That afternoon, I locked myself in the bathroom and cried quietly into a towel so she wouldn't hear.
Not because she forgot me.
But because she forgot that she loved me.
And I didn't know which was worse
It was raining again.
Rain has become my least favorite sound.
I was on a work call when I noticed the house was too quiet.
Too still.
"Ma?" I called.
No answer.
Her slippers were missing from near the door.
My heart began to pound so hard I thought I might faint.
I ran outside barefoot.
The street was wet, empty, gray.
"Ma!" I shouted.
I checked the grocery shop. The temple. The park bench where she used to sit in the evenings.
Nothing.
With shaking hands, I called the police.
"How long has she been missing?"
"Thirty minutes," I said, but it felt like thirty years.

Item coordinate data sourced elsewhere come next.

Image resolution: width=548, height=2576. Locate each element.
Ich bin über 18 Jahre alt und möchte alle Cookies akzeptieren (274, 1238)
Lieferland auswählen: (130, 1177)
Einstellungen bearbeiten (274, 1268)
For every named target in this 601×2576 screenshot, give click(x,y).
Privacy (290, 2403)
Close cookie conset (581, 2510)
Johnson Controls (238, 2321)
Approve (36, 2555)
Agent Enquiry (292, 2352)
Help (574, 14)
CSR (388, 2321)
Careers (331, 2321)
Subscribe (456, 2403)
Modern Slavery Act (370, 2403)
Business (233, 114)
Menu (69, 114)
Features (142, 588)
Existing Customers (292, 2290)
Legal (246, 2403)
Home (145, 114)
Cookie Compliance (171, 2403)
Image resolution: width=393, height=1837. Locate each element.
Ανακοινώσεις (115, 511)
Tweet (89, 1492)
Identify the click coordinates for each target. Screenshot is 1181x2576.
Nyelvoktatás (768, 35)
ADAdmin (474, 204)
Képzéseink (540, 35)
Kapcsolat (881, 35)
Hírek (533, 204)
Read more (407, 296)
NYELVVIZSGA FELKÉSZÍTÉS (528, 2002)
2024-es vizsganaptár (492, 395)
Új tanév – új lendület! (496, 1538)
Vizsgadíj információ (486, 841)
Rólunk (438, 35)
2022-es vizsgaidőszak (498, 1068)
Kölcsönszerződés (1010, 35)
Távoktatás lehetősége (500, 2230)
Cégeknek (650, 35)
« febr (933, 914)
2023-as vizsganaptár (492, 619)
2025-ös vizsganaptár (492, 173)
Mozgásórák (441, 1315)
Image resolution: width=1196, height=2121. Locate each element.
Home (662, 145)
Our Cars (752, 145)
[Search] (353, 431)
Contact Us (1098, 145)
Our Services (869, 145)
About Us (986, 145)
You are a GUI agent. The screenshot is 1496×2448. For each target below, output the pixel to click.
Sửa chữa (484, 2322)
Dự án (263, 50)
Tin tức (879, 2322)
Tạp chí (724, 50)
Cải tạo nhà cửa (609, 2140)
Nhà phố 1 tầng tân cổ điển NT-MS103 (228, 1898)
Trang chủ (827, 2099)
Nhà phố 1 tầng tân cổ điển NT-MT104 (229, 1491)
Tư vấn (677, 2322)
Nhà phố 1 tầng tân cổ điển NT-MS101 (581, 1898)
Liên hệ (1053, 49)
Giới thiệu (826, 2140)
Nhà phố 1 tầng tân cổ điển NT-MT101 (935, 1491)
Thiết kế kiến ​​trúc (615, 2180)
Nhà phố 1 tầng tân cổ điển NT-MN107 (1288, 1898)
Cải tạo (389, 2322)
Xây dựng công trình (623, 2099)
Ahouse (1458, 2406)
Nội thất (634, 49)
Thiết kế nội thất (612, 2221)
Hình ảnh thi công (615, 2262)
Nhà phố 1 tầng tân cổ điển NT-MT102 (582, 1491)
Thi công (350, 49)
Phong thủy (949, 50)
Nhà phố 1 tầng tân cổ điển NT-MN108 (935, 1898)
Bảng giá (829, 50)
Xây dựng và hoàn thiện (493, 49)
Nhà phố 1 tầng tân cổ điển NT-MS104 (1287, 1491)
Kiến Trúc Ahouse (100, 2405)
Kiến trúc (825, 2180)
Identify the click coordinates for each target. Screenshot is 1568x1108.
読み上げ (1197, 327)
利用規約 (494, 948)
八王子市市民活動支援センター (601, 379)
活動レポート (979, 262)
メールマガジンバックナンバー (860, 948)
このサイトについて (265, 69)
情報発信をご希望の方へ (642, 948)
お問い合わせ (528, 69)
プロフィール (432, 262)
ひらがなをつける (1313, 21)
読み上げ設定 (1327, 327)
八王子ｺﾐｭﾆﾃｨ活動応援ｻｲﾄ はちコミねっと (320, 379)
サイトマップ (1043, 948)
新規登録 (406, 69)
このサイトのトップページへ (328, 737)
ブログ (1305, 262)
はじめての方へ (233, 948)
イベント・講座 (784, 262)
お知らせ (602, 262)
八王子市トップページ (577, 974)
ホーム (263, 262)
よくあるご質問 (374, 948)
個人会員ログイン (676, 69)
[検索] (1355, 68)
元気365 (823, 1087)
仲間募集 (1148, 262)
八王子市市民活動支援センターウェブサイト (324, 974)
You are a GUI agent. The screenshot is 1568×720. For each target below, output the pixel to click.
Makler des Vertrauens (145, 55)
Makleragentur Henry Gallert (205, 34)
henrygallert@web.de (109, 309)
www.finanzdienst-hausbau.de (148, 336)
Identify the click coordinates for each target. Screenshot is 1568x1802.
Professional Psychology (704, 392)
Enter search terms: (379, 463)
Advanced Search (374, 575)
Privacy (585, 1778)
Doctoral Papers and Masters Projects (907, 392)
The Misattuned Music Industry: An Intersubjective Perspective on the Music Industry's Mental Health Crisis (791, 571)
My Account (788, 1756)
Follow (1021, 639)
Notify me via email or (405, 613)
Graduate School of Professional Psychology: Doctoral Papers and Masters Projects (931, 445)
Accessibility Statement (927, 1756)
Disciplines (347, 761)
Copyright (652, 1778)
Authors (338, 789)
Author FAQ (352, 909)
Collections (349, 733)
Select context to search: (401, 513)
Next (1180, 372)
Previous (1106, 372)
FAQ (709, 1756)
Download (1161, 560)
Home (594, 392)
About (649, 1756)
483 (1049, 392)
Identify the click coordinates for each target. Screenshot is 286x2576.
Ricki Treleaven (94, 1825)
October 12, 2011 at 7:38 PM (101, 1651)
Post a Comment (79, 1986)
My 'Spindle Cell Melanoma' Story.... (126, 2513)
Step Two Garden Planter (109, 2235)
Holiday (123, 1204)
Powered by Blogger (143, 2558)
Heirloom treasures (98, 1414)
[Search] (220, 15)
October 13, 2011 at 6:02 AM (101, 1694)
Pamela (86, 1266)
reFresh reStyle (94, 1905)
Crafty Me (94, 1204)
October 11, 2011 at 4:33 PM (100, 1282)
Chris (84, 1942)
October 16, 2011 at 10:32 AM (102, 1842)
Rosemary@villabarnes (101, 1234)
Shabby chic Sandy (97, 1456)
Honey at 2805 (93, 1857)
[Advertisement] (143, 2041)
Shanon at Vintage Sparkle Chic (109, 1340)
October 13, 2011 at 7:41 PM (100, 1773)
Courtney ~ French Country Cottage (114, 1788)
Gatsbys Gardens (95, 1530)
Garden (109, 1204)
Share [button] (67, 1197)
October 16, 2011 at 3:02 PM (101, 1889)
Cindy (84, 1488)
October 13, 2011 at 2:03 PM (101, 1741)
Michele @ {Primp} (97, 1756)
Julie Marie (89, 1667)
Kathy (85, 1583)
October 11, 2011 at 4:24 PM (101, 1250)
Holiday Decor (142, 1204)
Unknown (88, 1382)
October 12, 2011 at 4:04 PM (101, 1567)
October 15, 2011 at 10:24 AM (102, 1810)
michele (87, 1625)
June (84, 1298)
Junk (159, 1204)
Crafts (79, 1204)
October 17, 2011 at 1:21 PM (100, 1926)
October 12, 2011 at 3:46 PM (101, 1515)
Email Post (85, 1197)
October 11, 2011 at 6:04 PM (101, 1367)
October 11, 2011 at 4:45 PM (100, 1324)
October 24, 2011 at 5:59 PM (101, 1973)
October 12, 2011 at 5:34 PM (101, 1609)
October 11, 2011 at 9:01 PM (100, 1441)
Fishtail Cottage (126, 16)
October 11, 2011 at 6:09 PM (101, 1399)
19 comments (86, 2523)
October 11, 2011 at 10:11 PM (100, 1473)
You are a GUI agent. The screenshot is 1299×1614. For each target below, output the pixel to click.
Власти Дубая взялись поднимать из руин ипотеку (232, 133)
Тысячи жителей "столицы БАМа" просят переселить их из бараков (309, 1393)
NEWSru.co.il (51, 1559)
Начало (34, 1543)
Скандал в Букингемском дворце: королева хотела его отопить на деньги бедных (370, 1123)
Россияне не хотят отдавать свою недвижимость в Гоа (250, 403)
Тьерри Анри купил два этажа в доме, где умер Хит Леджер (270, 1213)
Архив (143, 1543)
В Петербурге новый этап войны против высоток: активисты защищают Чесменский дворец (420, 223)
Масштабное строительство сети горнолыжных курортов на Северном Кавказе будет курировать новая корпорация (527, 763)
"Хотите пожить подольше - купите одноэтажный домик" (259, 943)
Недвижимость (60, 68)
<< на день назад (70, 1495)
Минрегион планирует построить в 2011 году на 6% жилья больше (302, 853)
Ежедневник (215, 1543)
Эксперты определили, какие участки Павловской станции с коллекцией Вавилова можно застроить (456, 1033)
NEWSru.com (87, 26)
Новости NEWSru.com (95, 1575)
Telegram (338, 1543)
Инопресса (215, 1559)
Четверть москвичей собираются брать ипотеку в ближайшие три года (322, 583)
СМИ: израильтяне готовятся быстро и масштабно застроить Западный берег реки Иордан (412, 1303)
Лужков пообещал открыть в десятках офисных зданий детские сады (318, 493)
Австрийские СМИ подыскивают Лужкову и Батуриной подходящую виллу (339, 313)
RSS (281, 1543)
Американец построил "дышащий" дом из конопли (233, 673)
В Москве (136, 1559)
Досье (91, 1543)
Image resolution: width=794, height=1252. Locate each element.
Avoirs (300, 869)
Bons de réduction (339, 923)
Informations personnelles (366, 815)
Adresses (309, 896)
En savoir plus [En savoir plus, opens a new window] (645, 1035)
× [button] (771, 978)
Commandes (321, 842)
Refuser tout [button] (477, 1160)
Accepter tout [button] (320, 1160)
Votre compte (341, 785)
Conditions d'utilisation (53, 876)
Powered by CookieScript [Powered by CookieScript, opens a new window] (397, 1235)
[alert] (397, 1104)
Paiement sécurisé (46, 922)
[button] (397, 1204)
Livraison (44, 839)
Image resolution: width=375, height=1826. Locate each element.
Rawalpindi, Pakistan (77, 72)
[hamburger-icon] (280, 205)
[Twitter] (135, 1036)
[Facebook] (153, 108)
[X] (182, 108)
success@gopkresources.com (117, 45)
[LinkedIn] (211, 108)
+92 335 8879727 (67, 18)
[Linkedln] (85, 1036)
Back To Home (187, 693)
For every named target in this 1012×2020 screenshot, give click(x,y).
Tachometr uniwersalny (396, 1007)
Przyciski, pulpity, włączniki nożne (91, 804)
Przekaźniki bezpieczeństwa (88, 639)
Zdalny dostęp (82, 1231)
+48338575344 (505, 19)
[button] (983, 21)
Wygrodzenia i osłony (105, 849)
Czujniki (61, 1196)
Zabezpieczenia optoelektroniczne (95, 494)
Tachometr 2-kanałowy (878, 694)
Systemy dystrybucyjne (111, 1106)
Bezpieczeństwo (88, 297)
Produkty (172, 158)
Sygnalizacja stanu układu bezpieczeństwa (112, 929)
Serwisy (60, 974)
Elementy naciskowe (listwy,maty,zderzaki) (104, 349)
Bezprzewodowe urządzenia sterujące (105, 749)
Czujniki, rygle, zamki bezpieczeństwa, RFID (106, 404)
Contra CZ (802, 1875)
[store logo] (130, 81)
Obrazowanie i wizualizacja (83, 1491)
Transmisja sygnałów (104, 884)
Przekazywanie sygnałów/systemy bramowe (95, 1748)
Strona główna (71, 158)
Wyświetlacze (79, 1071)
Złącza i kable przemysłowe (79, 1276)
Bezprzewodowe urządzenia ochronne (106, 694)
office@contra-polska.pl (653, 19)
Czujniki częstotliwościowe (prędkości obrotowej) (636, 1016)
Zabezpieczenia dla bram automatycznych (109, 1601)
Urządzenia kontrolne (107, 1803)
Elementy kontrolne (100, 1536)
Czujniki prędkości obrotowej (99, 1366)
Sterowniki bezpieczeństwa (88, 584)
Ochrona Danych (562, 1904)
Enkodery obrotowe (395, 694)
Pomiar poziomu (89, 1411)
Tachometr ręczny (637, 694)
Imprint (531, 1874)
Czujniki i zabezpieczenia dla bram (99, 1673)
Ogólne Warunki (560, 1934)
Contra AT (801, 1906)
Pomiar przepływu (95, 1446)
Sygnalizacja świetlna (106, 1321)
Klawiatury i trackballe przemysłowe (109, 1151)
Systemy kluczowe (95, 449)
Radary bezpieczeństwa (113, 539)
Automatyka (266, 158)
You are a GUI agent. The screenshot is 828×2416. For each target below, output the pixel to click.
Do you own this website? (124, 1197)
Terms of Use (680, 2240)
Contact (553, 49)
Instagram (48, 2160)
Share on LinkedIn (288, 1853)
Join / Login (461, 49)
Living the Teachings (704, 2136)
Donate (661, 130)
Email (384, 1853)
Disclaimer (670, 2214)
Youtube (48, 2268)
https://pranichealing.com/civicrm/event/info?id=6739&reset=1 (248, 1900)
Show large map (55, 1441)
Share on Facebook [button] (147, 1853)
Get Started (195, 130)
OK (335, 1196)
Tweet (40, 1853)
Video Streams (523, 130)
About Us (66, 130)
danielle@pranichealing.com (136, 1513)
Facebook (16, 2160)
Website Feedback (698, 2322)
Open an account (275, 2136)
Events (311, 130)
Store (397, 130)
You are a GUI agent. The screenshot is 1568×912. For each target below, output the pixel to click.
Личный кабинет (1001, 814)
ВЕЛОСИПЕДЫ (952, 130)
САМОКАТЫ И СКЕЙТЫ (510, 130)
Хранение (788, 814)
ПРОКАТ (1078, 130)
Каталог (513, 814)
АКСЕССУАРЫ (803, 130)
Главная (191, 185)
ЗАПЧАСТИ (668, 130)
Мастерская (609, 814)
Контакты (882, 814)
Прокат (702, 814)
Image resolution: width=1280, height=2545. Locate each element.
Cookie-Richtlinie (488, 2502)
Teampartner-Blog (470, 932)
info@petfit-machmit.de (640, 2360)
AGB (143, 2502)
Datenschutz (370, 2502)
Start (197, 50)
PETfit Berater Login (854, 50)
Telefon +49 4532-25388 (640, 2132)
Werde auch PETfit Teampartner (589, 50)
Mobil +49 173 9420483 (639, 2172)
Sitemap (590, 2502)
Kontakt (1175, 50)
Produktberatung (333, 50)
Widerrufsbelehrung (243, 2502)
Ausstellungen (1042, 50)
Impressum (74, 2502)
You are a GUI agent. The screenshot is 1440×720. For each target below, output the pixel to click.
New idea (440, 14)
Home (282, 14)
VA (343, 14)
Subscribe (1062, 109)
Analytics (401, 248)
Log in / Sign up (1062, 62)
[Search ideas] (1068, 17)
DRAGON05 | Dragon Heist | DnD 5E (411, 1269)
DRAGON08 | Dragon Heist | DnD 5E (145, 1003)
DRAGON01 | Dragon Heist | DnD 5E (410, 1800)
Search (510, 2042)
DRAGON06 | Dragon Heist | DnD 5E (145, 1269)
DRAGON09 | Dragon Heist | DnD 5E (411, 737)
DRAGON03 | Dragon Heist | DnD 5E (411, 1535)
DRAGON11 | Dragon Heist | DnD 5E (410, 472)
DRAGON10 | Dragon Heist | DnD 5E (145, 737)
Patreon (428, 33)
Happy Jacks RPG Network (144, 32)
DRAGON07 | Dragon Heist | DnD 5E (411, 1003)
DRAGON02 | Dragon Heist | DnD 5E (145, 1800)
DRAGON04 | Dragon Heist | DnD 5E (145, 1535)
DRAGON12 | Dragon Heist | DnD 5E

They found her two hours later.
Two hours of imagining her alone, frightened, confused.
She was sitting at a bus stop six kilometers away.
When I reached her, she looked annoyed.
"Why did you follow me?" she snapped.
"I wasn't following you," I said, breathless. "You left home."
"I was going to pick up my daughter from school."
Her daughter.
Me.
I knelt in front of her, rain soaking my clothes.
"You don't have to pick her up anymore," I whispered.
"Why?" she asked.
I swallowed.
"Because she grew up."
She stared at me.
And for one second — just one — something shifted.
"Aarohi?" she whispered.
My tears mixed with the rain.
"Yes," I breathed. "Yes, Ma."
She touched my face.
Then her expression clouded again.
"You look like someone I used to know."
And that hurt more than if she had said nothing at all.